De leur côté, Abdenour Ouagueni, entrepreneur local, et Djamel Moussaoui, architecte, proposent leurs services gracieusement. “Je vous accompagnerai jusqu’à la fin du chantier”, promet l’entrepreneur. Le chantier, entamé mi-mars, avance à la vitesse grand V . Des dizaines d’ouvriers, mais aussi des bénévoles affluent quotidiennement, de jour comme de nuit, vers le site de construction. Les images d’une avancée rapide du chantier font le tour des réseaux sociaux. “C’est le feuilleton de Ramadan”, dit d’un air amusé, Naïm Soltani qui vient d’Alger presque quotidiennement pour constater l’avancée des travaux.

Elan de solidarité

L'émission suscite un véritable engouement sur les réseaux sociaux. “Incroyable ! Des Algériens construisent une maison pour des orphelins en quelques jours. Vive la solidarité kabyle”, s’extasient nombre d’internautes.

L’enthousiasme est tel que beaucoup d’Algériens, pris dans cet élan de solidarité, en oublient presque qu’il s’agit d’une émission de télévision. Les appels aux dons ne vont pas s’arrêter tout le long de l’action de solidarité. Et cerise sur le gâteau, un “bienfaiteur anonyme” offre une “allocation décente” aux trois frères qu’il reversera jusqu’à la fin de leur scolarité.

Après 22 jours de travaux, la maison est fin prête.
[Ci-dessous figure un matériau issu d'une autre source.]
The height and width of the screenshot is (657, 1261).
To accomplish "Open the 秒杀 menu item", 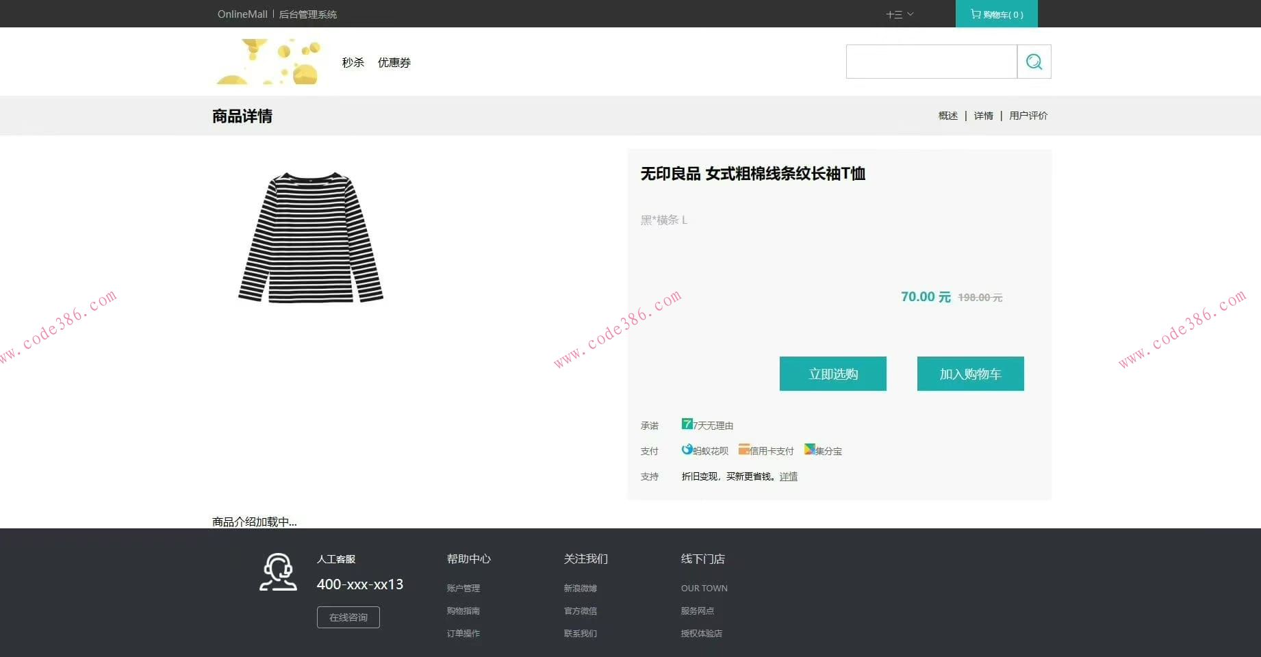I will 352,62.
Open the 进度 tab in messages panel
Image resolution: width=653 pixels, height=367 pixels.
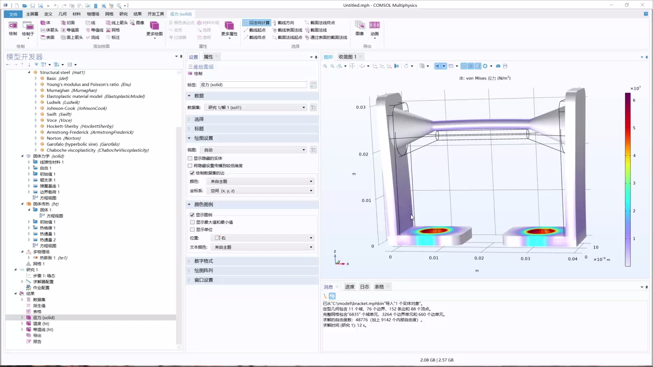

Deux jours avant la veille de l’Aïd, célébrée en Algérie le 12 avril, Mélissa est embarquée de nuit dans une voiture, entourée de ses deux frères. Elle est habillée à la manière des mariées de la région : robe blanche bariolée rehaussée d’une capuche et escortée par un cortège de véhicules.

Arrivée sur les lieux, les yeux fermés, elle est accueillie par des chants traditionnels. En rouvrant les yeux, elle s’émerveille du spectacle qui s’offre à elle : une maison blanche, bien éclairée et luxueusement meublée. Elle enlace ses deux frères et éclate en sanglots. “Je remercie tous ceux qui ont contribué à cette réalisation. Mon vœu est que Dieu préserve vos mères”, indique la jeune femme tandis qu’une dame chante les louanges des bienfaiteurs.

Cet exploit, Naim Soltani promet de le poursuivre. D’ailleurs, en parallèle, d’autres bénévoles s’attèlent à construire une autre maison à M’sila, à l’Est du pays.

“Il arrive que je désespère mais à la fin du chantier, quand je vois la joie illuminer les visages des heureux bénéficiaires, j’oublie tout”, confie Naïm Soltani qui ambitionne de construire “au moins 300 maisons pour des Algériens nécessiteux”.

En marge de l’émission “El Yed fel yed” qui sillonne l’Algérie, la construction de cette maison des orphelins a déjà fait des émules : deux autres sont en chantier dans la région de Kabylie.